Trecho do documento:
—————
No meio da Floresta Amazônica, no norte do Brasil, se esconde a vila homônima da cidade alentejana, Alter do Chão. Rodeada pelo Rio Tapajós o lugar é um convite à calmaria, com suas inúmeras praias de águas doces cristalinas e areia branca. O único perigo dali é querer ficar, cada morador conhece uma história de alguém que largou tudo para fincar os pés de vez nesse pedaço de paraíso.
Para se chegar à vila bastam alguns dias viajando de barco partindo de Manaus ou Belém ou, se o tempo é curto, bastam algumas horas de avião. Como eu e a minha esposa tínhamos poucos dias de férias, optamos por voar até Santarém – dali são 38 quilômetros até Alter. Ao entrar, pela primeira vez, na vila a impressão é que o tempo ficou suspenso até aquele momento da nossa chegada.
Apesar de ter sido fundada em 1626, durante o Brasil colonial, Alter do Chão não tem quase nenhum prédio histórico. As marcas do tempo estão nas embarcações ancoradas na orla, nas histórias dos pescadores e naquela brisa que sopra constante, que parece estar à nossa espera muito antes da chegada dos portugueses ali. O calor ultrapassa os 35 graus, na época mais fria do ano em Alter do Chão, em agosto. Para os moradores locais há apenas duas estações do ano: a das chuvas e a da estiagem. A visita entre estes dois períodos, quando o Rio Tapajós ainda está cheio, escondendo algumas praias, mas revelando uma exuberante tonalidade de verdes nas árvores e na vegetação local, que parece agradecer o alívio após um grande tempo sem chuvas.
Estamos no período ideal para o passeio em canoas pelos igarapés, pequenos canais rodeados de mata nativa que só se tornam navegáveis nas cheias do rio. A viagem pela floresta encantada, como é conhecida, nos leva a notar o silêncio absoluto da mata, que é interrompido, em alguns momentos, pelo estalar de troncos das árvores, que parecem extremamente longos ao serem refletidos nas águas, e os inúmeros cantos dos pássaros.
—————
Dados fornecidos:
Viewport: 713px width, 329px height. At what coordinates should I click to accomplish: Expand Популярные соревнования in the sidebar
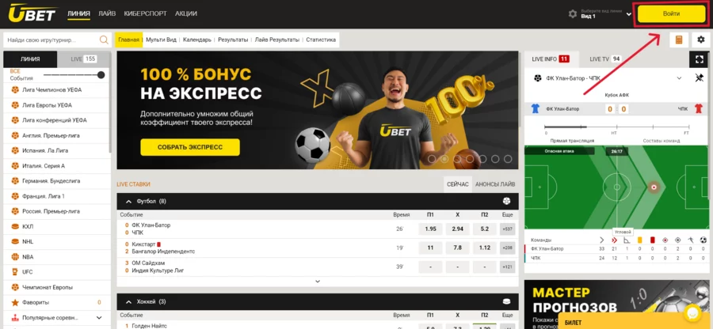(x=99, y=318)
—————
Objetivo da tarefa:
De acordo com o trecho do documento, qual é a distância entre Santarém e Alter do Chão?

Resposta completa:
A distância é de 38 quilômetros.